ABOUT THIS TASK
Without changing a single word, set down all of the records.

[Opening INPUT FOR THIS TASK section]

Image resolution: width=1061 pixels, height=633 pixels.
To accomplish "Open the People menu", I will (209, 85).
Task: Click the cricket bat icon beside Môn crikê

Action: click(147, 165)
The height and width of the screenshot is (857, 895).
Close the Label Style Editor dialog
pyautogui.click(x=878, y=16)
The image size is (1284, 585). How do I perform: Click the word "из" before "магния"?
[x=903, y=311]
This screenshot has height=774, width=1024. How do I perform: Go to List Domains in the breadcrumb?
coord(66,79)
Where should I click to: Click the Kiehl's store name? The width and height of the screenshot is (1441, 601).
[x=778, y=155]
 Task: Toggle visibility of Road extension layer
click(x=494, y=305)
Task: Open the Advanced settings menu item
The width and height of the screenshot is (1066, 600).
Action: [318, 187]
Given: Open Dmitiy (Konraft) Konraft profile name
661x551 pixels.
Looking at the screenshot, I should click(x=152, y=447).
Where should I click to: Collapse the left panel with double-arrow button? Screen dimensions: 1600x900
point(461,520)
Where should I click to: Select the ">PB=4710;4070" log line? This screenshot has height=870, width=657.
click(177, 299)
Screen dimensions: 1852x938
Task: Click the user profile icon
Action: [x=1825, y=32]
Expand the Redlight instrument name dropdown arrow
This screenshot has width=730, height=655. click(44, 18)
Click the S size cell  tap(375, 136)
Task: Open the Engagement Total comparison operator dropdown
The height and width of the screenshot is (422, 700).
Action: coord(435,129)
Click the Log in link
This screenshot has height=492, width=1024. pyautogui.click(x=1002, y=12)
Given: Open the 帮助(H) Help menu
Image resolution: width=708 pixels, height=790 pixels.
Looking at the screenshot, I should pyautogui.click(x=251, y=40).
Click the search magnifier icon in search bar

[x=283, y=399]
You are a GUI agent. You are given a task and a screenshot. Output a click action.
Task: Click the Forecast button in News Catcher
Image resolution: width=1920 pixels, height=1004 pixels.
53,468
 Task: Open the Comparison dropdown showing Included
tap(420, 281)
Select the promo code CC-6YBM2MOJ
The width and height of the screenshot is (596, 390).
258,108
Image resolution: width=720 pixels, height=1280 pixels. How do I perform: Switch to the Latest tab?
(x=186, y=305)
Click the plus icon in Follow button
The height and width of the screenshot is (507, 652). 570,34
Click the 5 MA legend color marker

[Closing INPUT FOR THIS TASK section]

ANSWER BOX
Image resolution: width=1061 pixels, height=633 pixels.
To accomplish "Open the People menu", I will (209, 85).
Task: Click the cricket bat icon beside Môn crikê

Action: click(147, 165)
The height and width of the screenshot is (857, 895).
Close the Label Style Editor dialog
pyautogui.click(x=878, y=16)
The image size is (1284, 585). How do I perform: Click the word "из" before "магния"?
[x=903, y=311]
This screenshot has height=774, width=1024. How do I perform: Go to List Domains in the breadcrumb?
coord(66,79)
Where should I click to: Click the Kiehl's store name? The width and height of the screenshot is (1441, 601).
[x=778, y=155]
 Task: Toggle visibility of Road extension layer
click(x=494, y=305)
Task: Open the Advanced settings menu item
The width and height of the screenshot is (1066, 600).
Action: [318, 187]
Given: Open Dmitiy (Konraft) Konraft profile name
661x551 pixels.
Looking at the screenshot, I should click(x=152, y=447).
Where should I click to: Collapse the left panel with double-arrow button? Screen dimensions: 1600x900
point(461,520)
Where should I click to: Select the ">PB=4710;4070" log line? This screenshot has height=870, width=657.
click(177, 299)
Screen dimensions: 1852x938
Task: Click the user profile icon
Action: [x=1825, y=32]
Expand the Redlight instrument name dropdown arrow
This screenshot has width=730, height=655. click(44, 18)
Click the S size cell  tap(375, 136)
Task: Open the Engagement Total comparison operator dropdown
The height and width of the screenshot is (422, 700).
Action: coord(435,129)
Click the Log in link
This screenshot has height=492, width=1024. pyautogui.click(x=1002, y=12)
Given: Open the 帮助(H) Help menu
Image resolution: width=708 pixels, height=790 pixels.
Looking at the screenshot, I should pyautogui.click(x=251, y=40).
Click the search magnifier icon in search bar

[x=283, y=399]
You are a GUI agent. You are given a task and a screenshot. Output a click action.
Task: Click the Forecast button in News Catcher
Image resolution: width=1920 pixels, height=1004 pixels.
53,468
 Task: Open the Comparison dropdown showing Included
tap(420, 281)
Select the promo code CC-6YBM2MOJ
The width and height of the screenshot is (596, 390).
258,108
Image resolution: width=720 pixels, height=1280 pixels. How do I perform: Switch to the Latest tab?
(x=186, y=305)
Click the plus icon in Follow button
The height and width of the screenshot is (507, 652). 570,34
Click the 5 MA legend color marker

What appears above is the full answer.